Frente a esta relação com o percurso de historicidade do sujeito, salientamos que “[...] em análise de discurso, se considera que o que define o sujeito é o lugar do qual ele fala em relação aos diferentes lugares de uma formação social (p. 146)”, sendo esta formação social determinante não apenas para designar o lugar dos sujeitos, mas também aquilo que ele diz e faz, restringindo a ação dos sujeitos a algo que já se espera que ele faça, dado o seu lugar discursivo. Deste modo, “as várias posições do sujeito podem representar diferentes formações discursivas” (ORLANDI, 2012, p. 76), que determinam o que pode e o que deve ser dito em dado momento. Isto indica que o sujeito constitui-se a partir de várias posições, que por sua

vez, orientam em que direção se encaminhará seus discursos. Neste sentido, Orlandi faz alusão aos pontos de entrada e de fuga que acompanham os sujeitos, e afirma que

Todo texto em relação à leitura teria, pois, vários pontos de entrada e vários pontos de fuga. Os pontos de entrada corresponderiam a múltiplas posições do sujeito. Os pontos de fuga são as diferentes perspectivas de atribuição de sentidos: ao relacionar-se com os vários pontos de entrada, o leitor pode produzir leituras que se encaminham em várias direções (ORLANDI, 2012, p. 153).

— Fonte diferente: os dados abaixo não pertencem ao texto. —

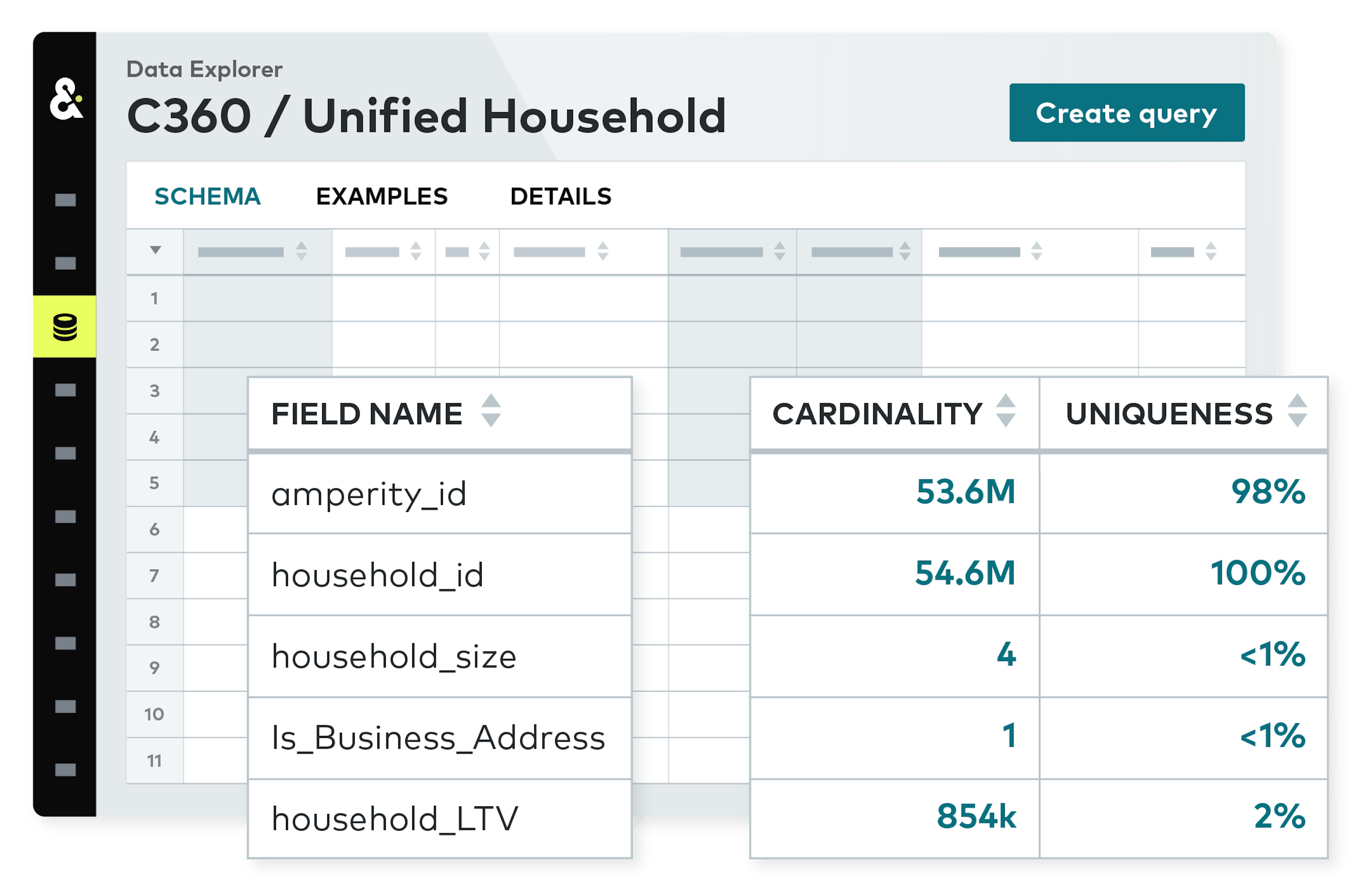Click the 98% uniqueness value
This screenshot has height=890, width=1372.
click(1267, 492)
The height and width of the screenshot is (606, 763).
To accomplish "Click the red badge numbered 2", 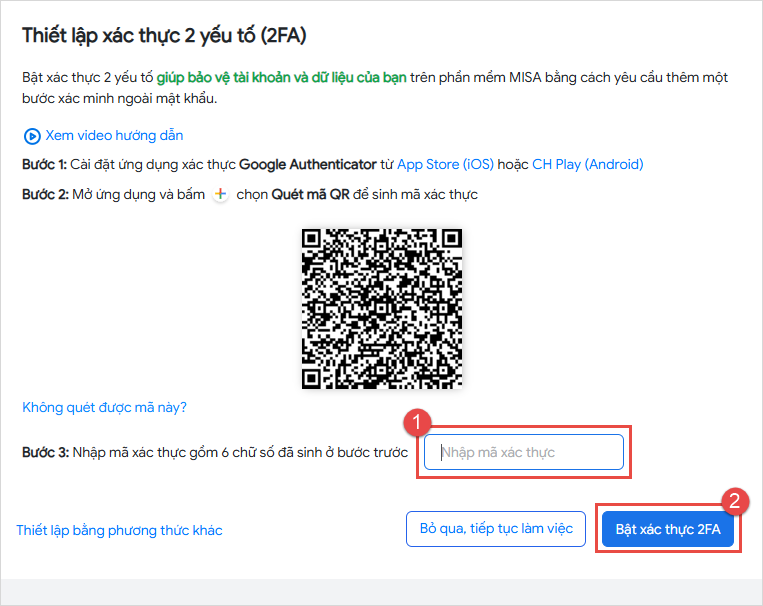I will 737,499.
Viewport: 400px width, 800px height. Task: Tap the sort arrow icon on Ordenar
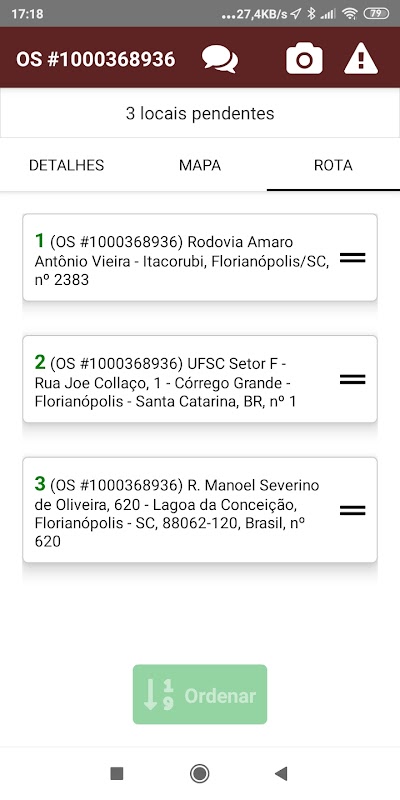[159, 695]
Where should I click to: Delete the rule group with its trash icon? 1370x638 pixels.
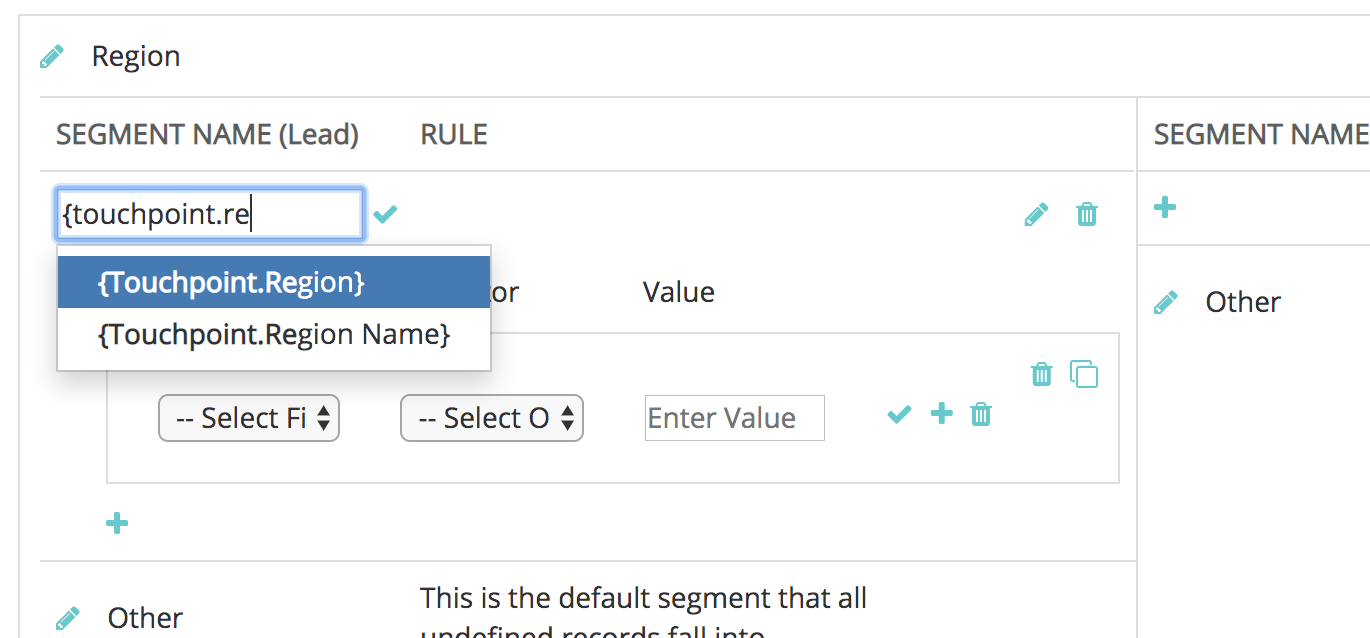[1042, 374]
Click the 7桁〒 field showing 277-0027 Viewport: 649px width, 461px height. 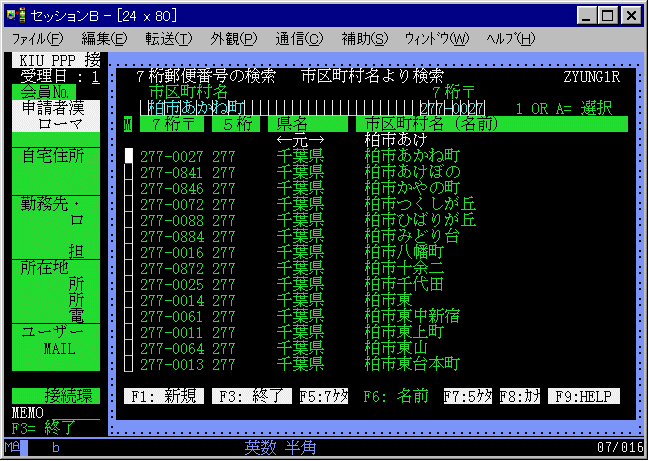[452, 108]
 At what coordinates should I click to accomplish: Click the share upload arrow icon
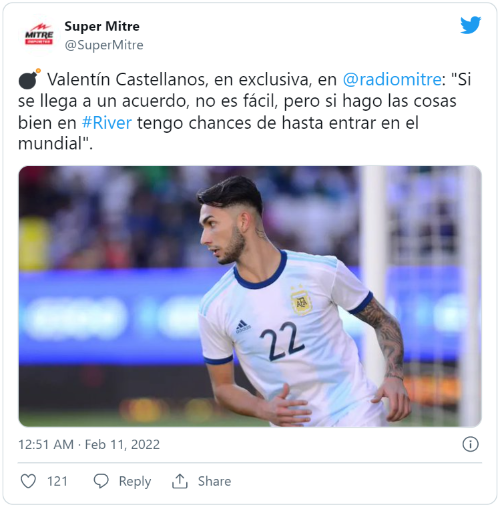[180, 481]
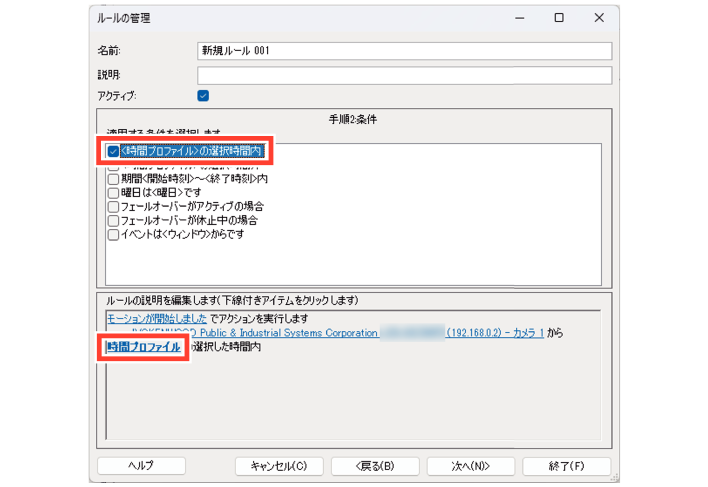Check the 曜日は<曜日>です condition
Image resolution: width=708 pixels, height=487 pixels.
click(113, 193)
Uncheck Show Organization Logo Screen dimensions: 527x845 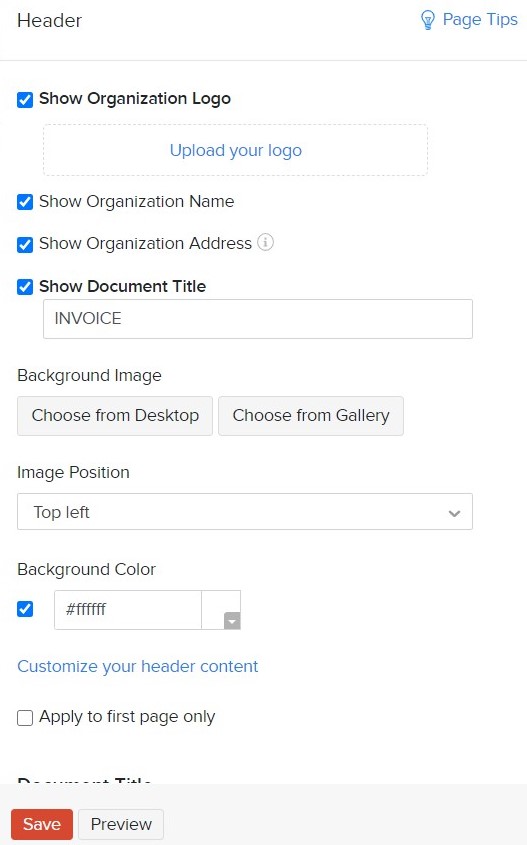click(x=25, y=100)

Embora a autora se refira aos “textos”, entendendo-os enquanto produções discursivas, achamos pertinente trazer para a discussão a compreensão de que os sujeitos, a depender dos seus pontos de entrada, que dizem respeito à posição que ocupam, encontram na produção de sentidos pontos de fuga que os encaminham a outras direções. Nesta lógica, entendemos que nossos sujeitos, ao adentrarem o discurso a partir de suas várias posições de discursivas (que não e resumem a de estudantes-professoras, embora sejam estas posições em que nos atemos nesta pesquisa), produzem, em meio a tantas perspectivas, sentidos sobre a docência, sobre as práticas cotidianas e mais especificamente as práticas avaliativas. Nesse interim, ao produzirem sentidos, os sujeitos encontram pontos de fuga, ou seja, que se relacionam ao percurso de suas historicidades (ORLANDI, 2012) e que apontam que a formação dos sujeitos é pessoal, institucional e profissional (NÓVOA, 2009).

Frente a isto, percebemos a necessidade de adentrar a estas histórias de vida dos sujeitos, conhecendo em suas biografias, ou seja, em seus pontos de entrada, experiências relacionadas à educação, considerando seus percursos escolar/familiar e os contextos de influência que direcionaram não apenas suas opções pela docência, mas principalmente a constituição de suas práticas cotidianas. Para tanto, estruturamos um caminho metodológico que nos auxiliou no entendimento das práticas avaliativas a partir dos contextos em que se inserem e são influenciadas.